Aması olmaz. Atatürk'ü tüm yönleriyle sevmek ya da sevmemek bir tercihtir. Eleştiri yapmak da doğaldır. Ancak Atatürk'ten sevmediğimiz kısımları çıkarıp hayali bir Atatürk yaratmaya çalışmak en azından Atatürk’ün hatırasına saygısızlıktır.

Bugün Atatürk’ün 6 ilkesinden milliyetçilik ilkesi üvey evlat muamelesi görse de Atatürk buz gibi milliyetçiydi, buz gibi Türkçüydü. Osmanlı'nın en buhranlı zamanlarında doğup, Türklüğe türlü hakaretlerin reva görüldüğü yıllarda yetişmiş, vatanın asli unsurlarının bir bir parçalanıp koptuğunu görmüş ve çarenin Türklüğe sımsıkı sarılmak olduğunu kavramıştı. Atatürk'ün fikri hayatının temelleri başta Ziya Gökalp olmak üzere Türkçü aydınlar tarafından atılmıştır. Bu yüzdendir ki "Bedenimin babası Ali Rıza Efendi, hislerimin babası Namık Kemal, fikirlerimin babası ise Ziya Gökalp'tir" demiştir Atatürk. Atatürk'ün Türklükle ve Türkçülükle ilgili birkaç sözünü hatırlayıp sözlerimize devam edelim.

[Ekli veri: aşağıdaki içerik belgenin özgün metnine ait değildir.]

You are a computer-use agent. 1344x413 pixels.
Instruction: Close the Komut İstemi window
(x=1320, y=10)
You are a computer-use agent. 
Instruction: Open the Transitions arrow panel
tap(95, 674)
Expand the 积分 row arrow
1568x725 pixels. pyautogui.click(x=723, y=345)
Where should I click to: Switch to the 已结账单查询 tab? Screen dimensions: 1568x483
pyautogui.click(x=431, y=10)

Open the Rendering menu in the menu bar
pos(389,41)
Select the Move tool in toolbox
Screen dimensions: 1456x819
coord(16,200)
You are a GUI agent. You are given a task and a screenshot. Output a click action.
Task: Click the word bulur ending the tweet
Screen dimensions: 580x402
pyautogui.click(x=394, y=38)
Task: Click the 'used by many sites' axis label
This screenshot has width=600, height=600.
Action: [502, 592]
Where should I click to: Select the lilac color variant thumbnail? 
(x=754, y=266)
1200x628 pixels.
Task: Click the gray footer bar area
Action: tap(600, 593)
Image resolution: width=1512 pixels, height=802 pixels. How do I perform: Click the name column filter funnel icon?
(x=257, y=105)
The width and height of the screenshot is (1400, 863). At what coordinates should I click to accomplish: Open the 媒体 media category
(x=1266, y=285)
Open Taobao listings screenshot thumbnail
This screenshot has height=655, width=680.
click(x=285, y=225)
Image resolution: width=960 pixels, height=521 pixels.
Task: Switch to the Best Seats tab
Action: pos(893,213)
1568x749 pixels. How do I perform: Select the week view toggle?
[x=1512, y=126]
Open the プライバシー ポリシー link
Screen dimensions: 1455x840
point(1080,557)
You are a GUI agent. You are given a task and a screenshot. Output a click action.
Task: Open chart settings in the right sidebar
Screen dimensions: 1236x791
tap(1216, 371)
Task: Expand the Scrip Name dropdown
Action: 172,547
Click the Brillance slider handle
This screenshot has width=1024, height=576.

“Türk ve Türkçülük aleyhinde bulunanları ezeceğiz.”

"Biz Türkler, bütün tarihimiz boyunca hürriyet ve istiklâle timsal olmuş bir milletiz."

"Biz doğrudan doğruya milliyetperveriz ve Türk milliyetçisiyiz."

"Türklerin vatan sevgisiyle dolu olan göğüsleri düşmanların melun ihtiraslarına karşı daima demirden bir duvar gibi yükselecektir."

"Orduya ilk katıldığım günlerde, bir Arap binbaşısının "Kavm-i Necip evladına sen nasıl kötü muamele yaparsın" diye tokatladığı bir Anadolu çocuğunun iki damla gözyaşında Türklük şuuruna erdim... Ondan sonra Türklük benim derin kaynağım, en derin övünç membaım oldu..."

Atatürk, soyadı kanunu çıktıktan sonra yakın çevresindeki devlet adamlarına bazı soyadları verdi. Bunlardan bazıları; Akatürk, Altay, Arıkan, Bozkurt, Bozok, Türker, Umay, Korutürk'tür.

Atatürk döneminde bozkurt resimleri banknotların üzerine basılmış, CHP'nin 6 ok ile birlikte iki simgesinden birisi olmuştur.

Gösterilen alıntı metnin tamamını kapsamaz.